-------- RAW DATA

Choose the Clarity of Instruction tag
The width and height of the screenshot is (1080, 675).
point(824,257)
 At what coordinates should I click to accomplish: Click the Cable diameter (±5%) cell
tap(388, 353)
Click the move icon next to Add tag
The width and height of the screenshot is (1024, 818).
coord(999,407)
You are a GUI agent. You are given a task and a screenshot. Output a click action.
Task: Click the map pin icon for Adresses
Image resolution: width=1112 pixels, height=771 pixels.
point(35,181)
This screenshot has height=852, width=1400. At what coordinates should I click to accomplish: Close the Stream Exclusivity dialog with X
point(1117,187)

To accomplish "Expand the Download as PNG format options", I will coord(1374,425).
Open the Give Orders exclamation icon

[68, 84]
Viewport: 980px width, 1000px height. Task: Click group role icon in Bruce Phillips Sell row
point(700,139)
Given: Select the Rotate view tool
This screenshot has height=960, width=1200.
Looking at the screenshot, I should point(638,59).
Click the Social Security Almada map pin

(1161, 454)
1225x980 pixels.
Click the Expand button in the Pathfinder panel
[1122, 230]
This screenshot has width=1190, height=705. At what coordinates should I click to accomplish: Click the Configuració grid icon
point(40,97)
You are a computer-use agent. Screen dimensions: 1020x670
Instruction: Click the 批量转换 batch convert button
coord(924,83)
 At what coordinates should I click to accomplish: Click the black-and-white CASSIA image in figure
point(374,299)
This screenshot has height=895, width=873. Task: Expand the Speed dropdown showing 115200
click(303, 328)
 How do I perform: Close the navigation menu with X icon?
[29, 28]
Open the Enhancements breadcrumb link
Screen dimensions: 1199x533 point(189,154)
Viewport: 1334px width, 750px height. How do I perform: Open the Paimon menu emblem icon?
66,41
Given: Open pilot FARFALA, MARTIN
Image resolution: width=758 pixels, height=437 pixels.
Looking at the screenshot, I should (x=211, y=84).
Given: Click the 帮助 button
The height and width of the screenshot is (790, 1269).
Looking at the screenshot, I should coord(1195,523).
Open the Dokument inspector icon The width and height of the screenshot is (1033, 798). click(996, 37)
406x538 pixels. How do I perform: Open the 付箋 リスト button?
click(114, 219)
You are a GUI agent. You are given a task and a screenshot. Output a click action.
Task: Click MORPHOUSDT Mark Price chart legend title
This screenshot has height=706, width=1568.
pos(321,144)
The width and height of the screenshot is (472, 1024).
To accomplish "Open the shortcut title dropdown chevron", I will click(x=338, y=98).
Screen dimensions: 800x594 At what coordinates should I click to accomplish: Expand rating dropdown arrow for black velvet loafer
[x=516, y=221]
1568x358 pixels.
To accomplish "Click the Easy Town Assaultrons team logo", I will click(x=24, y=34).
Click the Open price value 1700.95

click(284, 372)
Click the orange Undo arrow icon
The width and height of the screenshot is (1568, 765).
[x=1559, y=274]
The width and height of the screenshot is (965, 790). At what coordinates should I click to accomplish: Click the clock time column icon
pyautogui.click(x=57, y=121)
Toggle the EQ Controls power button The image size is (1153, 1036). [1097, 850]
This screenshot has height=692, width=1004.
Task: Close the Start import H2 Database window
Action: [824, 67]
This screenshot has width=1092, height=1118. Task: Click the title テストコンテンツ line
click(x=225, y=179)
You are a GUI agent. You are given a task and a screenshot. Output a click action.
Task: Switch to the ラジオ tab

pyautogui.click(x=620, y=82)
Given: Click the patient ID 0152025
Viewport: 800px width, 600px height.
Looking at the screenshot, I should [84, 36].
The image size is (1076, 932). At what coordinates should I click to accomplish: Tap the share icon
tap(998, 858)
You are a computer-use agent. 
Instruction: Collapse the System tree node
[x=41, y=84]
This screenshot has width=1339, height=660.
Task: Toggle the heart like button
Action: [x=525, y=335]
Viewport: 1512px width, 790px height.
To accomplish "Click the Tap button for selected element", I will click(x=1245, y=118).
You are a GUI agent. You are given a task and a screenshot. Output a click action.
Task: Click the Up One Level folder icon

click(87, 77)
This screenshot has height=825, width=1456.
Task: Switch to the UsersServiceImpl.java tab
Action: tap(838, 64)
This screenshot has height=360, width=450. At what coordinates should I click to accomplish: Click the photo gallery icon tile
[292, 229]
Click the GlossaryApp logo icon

----------------

- _WHAT TO PRODUCE_
Quote the listing word for word, from its first line up to and including the line containing "click(114, 219)".

- _OUTPUT_
Choose the Clarity of Instruction tag
The width and height of the screenshot is (1080, 675).
point(824,257)
 At what coordinates should I click to accomplish: Click the Cable diameter (±5%) cell
tap(388, 353)
Click the move icon next to Add tag
The width and height of the screenshot is (1024, 818).
coord(999,407)
You are a GUI agent. You are given a task and a screenshot. Output a click action.
Task: Click the map pin icon for Adresses
Image resolution: width=1112 pixels, height=771 pixels.
point(35,181)
This screenshot has height=852, width=1400. At what coordinates should I click to accomplish: Close the Stream Exclusivity dialog with X
point(1117,187)

To accomplish "Expand the Download as PNG format options", I will coord(1374,425).
Open the Give Orders exclamation icon

[68, 84]
Viewport: 980px width, 1000px height. Task: Click group role icon in Bruce Phillips Sell row
point(700,139)
Given: Select the Rotate view tool
This screenshot has height=960, width=1200.
Looking at the screenshot, I should point(638,59).
Click the Social Security Almada map pin

(1161, 454)
1225x980 pixels.
Click the Expand button in the Pathfinder panel
[1122, 230]
This screenshot has width=1190, height=705. At what coordinates should I click to accomplish: Click the Configuració grid icon
point(40,97)
You are a computer-use agent. Screen dimensions: 1020x670
Instruction: Click the 批量转换 batch convert button
coord(924,83)
 At what coordinates should I click to accomplish: Click the black-and-white CASSIA image in figure
point(374,299)
This screenshot has height=895, width=873. Task: Expand the Speed dropdown showing 115200
click(303, 328)
 How do I perform: Close the navigation menu with X icon?
[29, 28]
Open the Enhancements breadcrumb link
Screen dimensions: 1199x533 point(189,154)
Viewport: 1334px width, 750px height. How do I perform: Open the Paimon menu emblem icon?
66,41
Given: Open pilot FARFALA, MARTIN
Image resolution: width=758 pixels, height=437 pixels.
Looking at the screenshot, I should (x=211, y=84).
Given: Click the 帮助 button
The height and width of the screenshot is (790, 1269).
Looking at the screenshot, I should coord(1195,523).
Open the Dokument inspector icon The width and height of the screenshot is (1033, 798). click(996, 37)
406x538 pixels. How do I perform: Open the 付箋 リスト button?
click(114, 219)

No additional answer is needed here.